Ricardo Melo: A direita levanta a cabeça
Ricardo Mello: Quantos votos teve a ministra Rosa Weber teve?
A direita levanta a cabeça
por Ricardo Melo, na Folha de S.Paulo
Os sinais estão à vista. A disposição de enxergá-los depende de cada um.
1 — Numa afronta à democracia, a ministra do Supremo Tribunal Federal Rosa Weber decide que a CPI da Petrobras tem que ser assim, e não assado. Pouco importa a decisão do Senado. A propósito, quantos votos teve a magistrada para imaginar que a opção de milhões de eleitores, que, mal ou bem, escolheram seus representantes no Congresso, vale menos que a dela?

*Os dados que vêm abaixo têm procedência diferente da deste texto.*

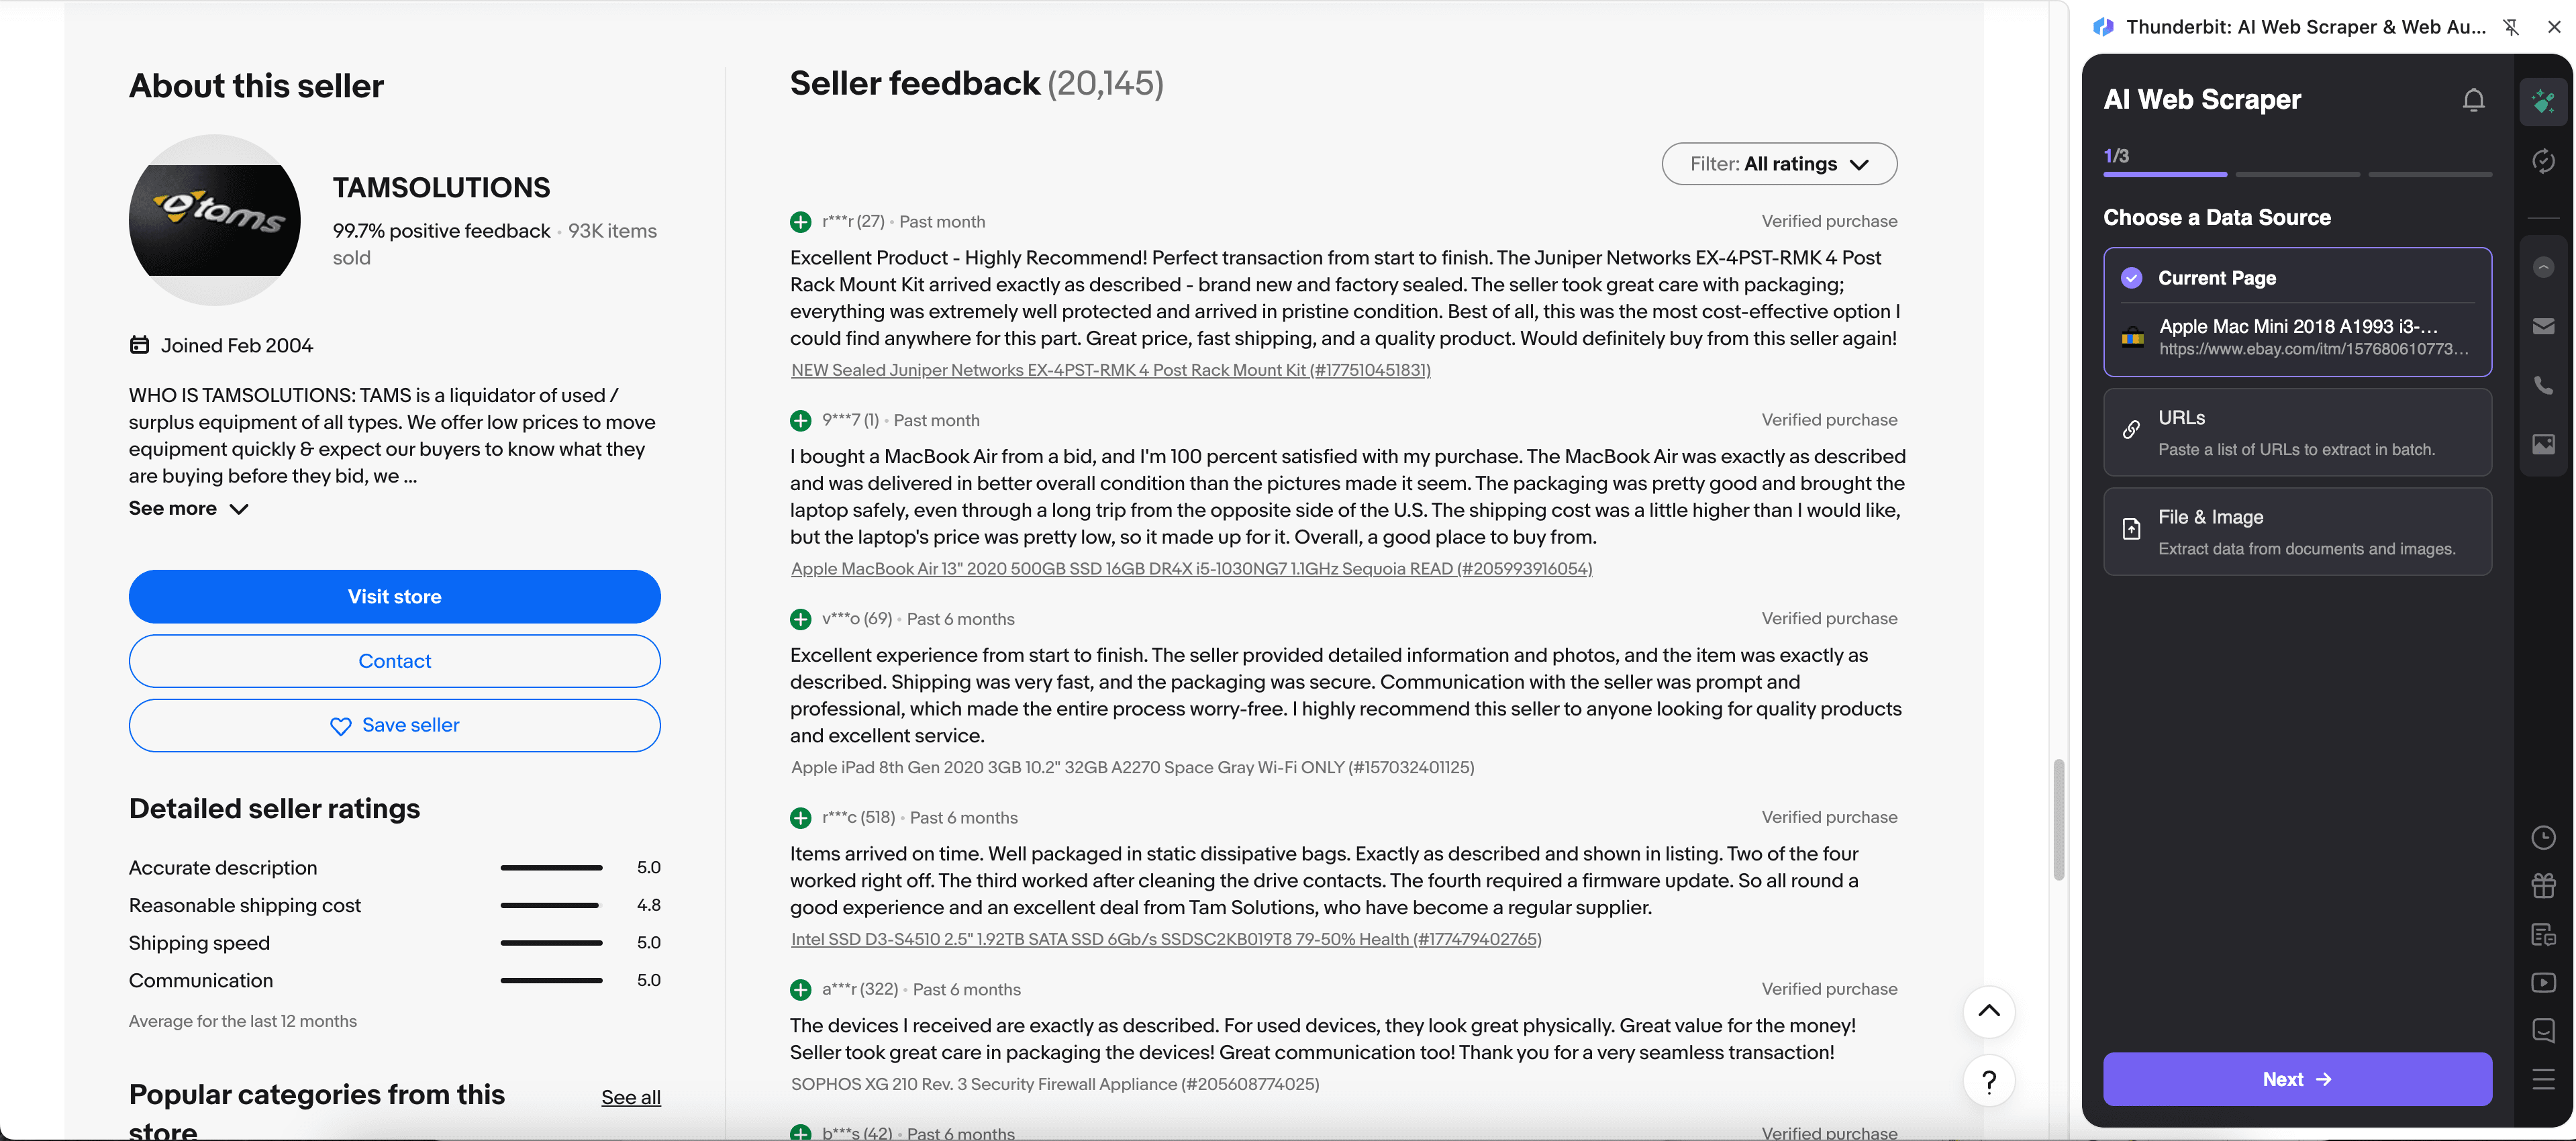Open the templates document icon in sidebar
The width and height of the screenshot is (2576, 1141).
(2544, 935)
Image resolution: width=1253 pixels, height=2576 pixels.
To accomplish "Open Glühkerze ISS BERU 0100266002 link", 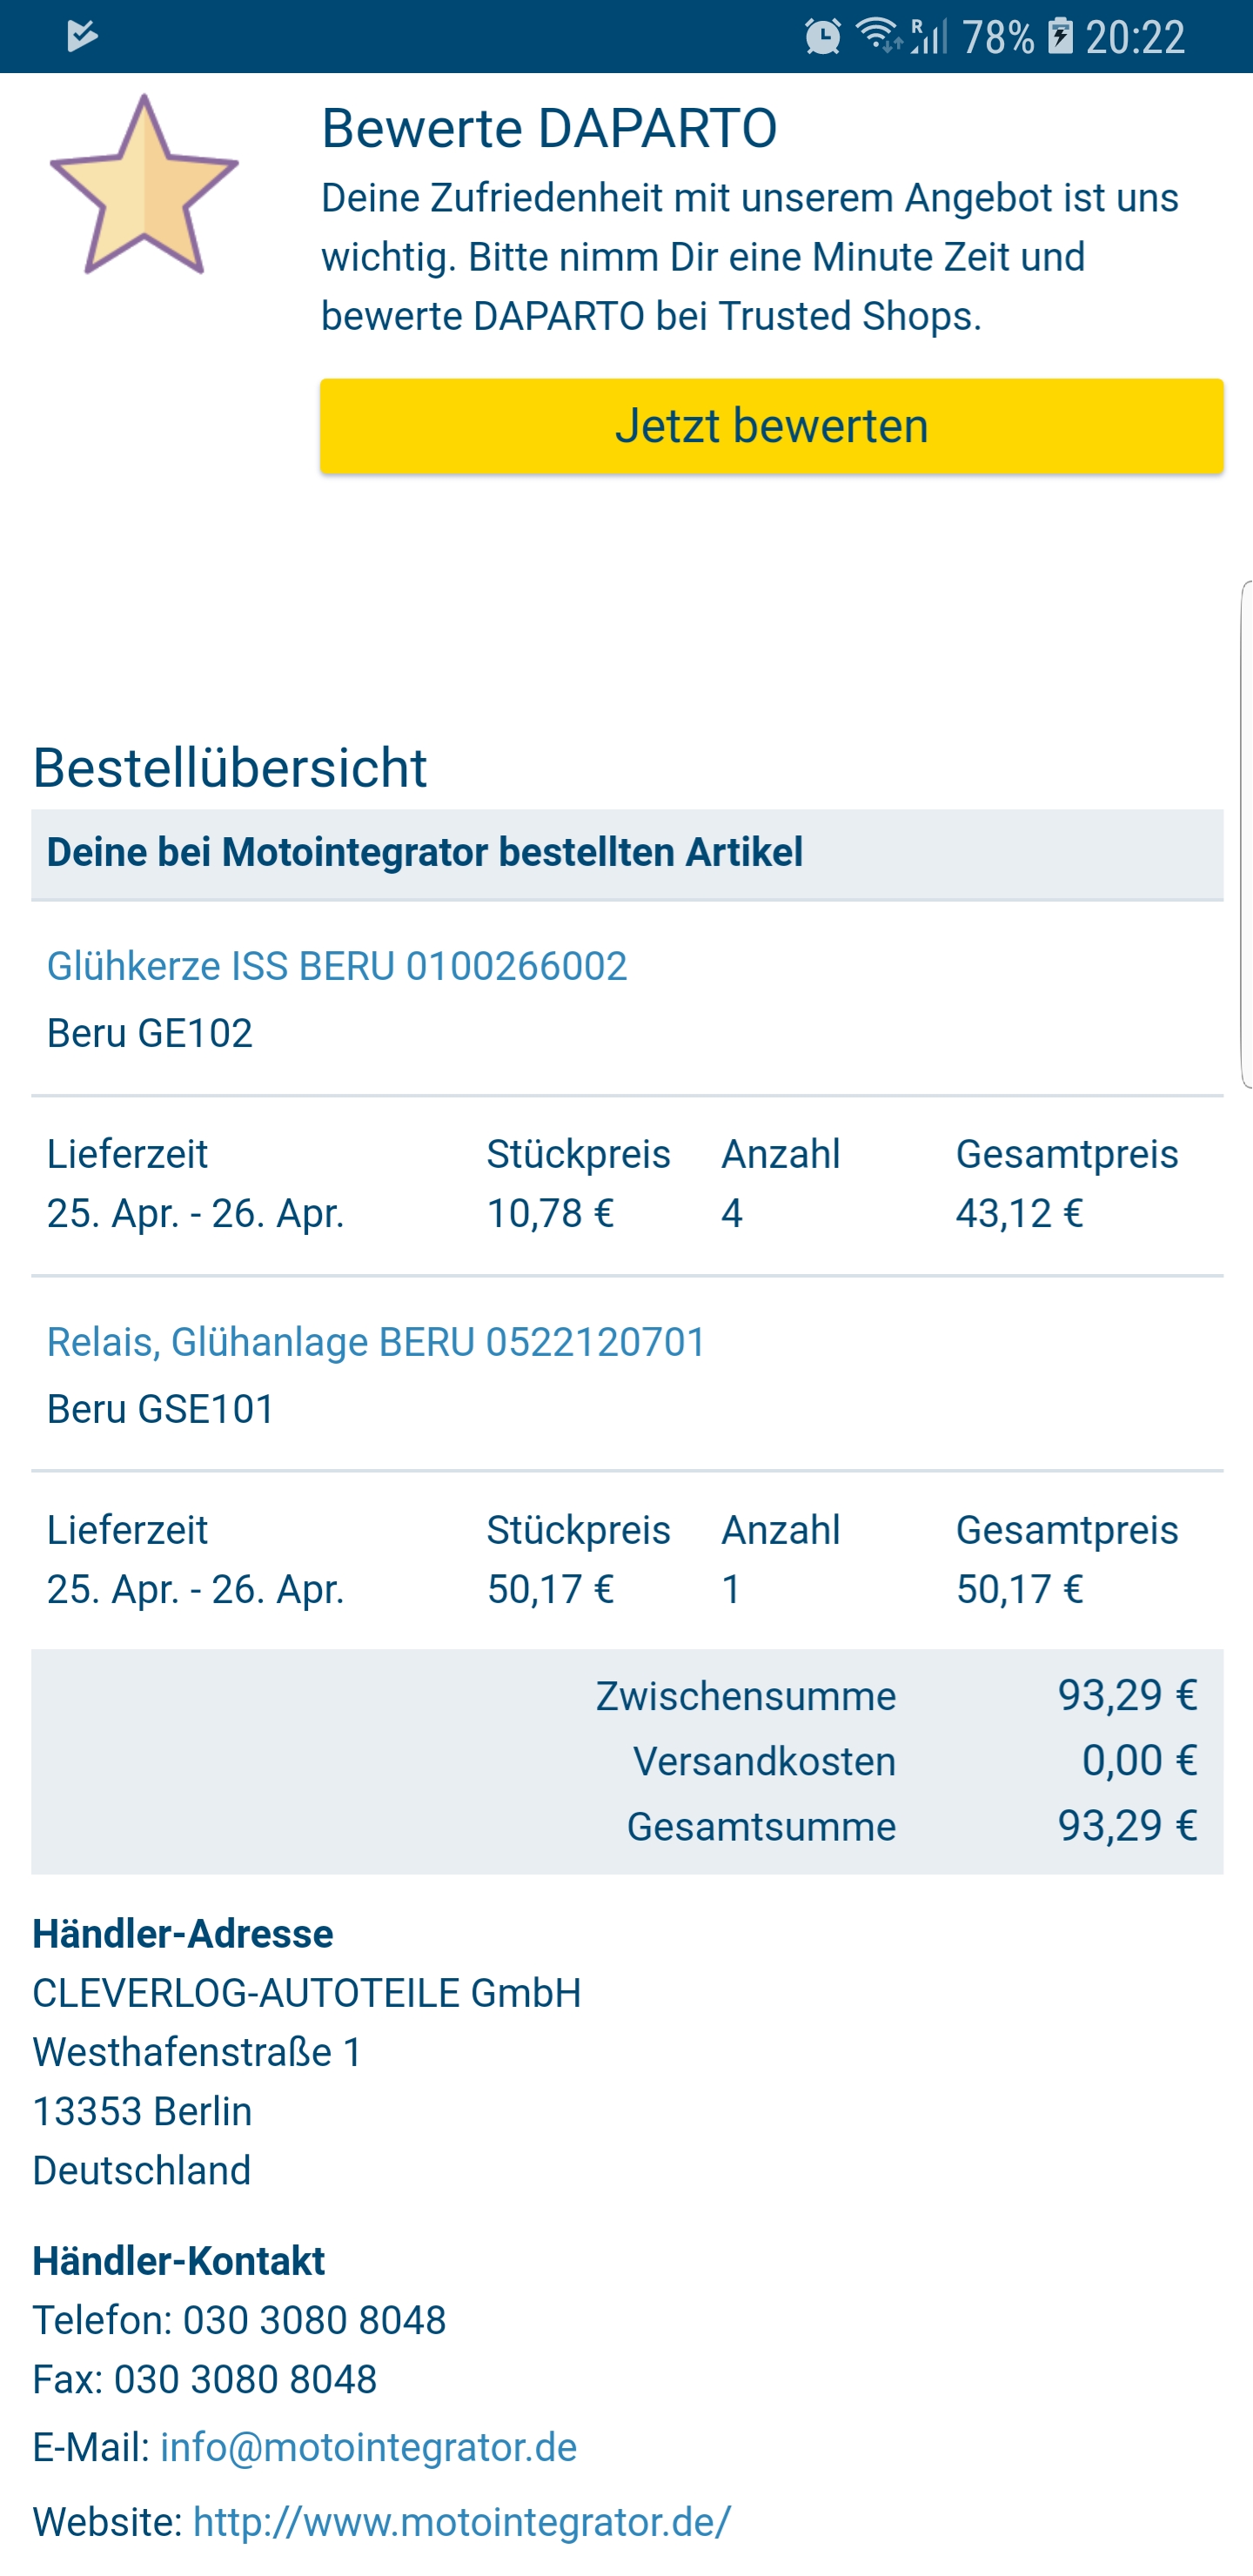I will coord(337,966).
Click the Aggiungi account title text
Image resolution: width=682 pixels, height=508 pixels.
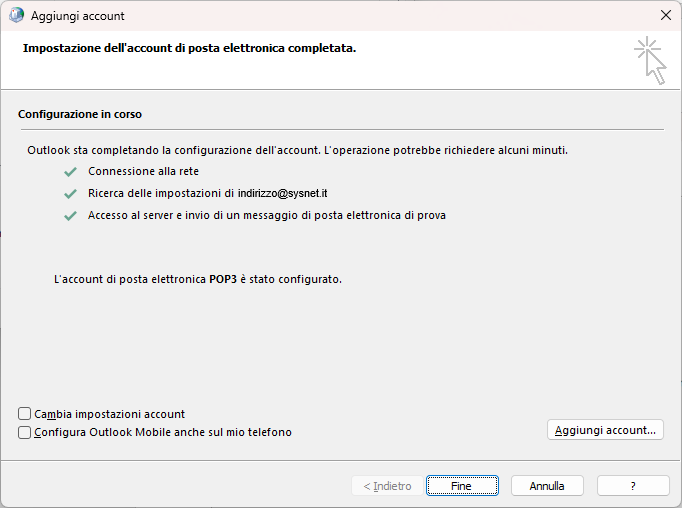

2 — A Petrobras aprovou uma compra mais do que polêmica de uma refinaria em Pasadena, nos EUA. Isso já é sabido de todos. Mas alguns detalhes são interessantes: o conselho que aprovou a operação reunia representantes do “mercado” e do governo. Uma espécie da tal parceria público-privada sonhada e idolatrada por 11 entre 10 teóricos neoliberais. Pois bem: onde foram parar nessa história toda Fábio Barbosa, Cláudio Haddad, Jorge Gerdau, expoentes do “empresariado” brasileiro que, com Dilma Rousseff e outros, aprovaram o negócio? Serão convocados a depor, ou deixa pra lá?
3 — Num atentado às regras mais elementares da Justiça, o Supremo mantém encarcerado o ex-ministro José Dirceu em regime fechado, embora sucessivas sentenças do mesmo tribunal tenham condenado o réu a cumprir regime semiaberto. Aliás, Dirceu vive uma situação “sui generis”: foi condenado como chefe de uma quadrilha que, depois, o próprio Supremo concluiu que não existia.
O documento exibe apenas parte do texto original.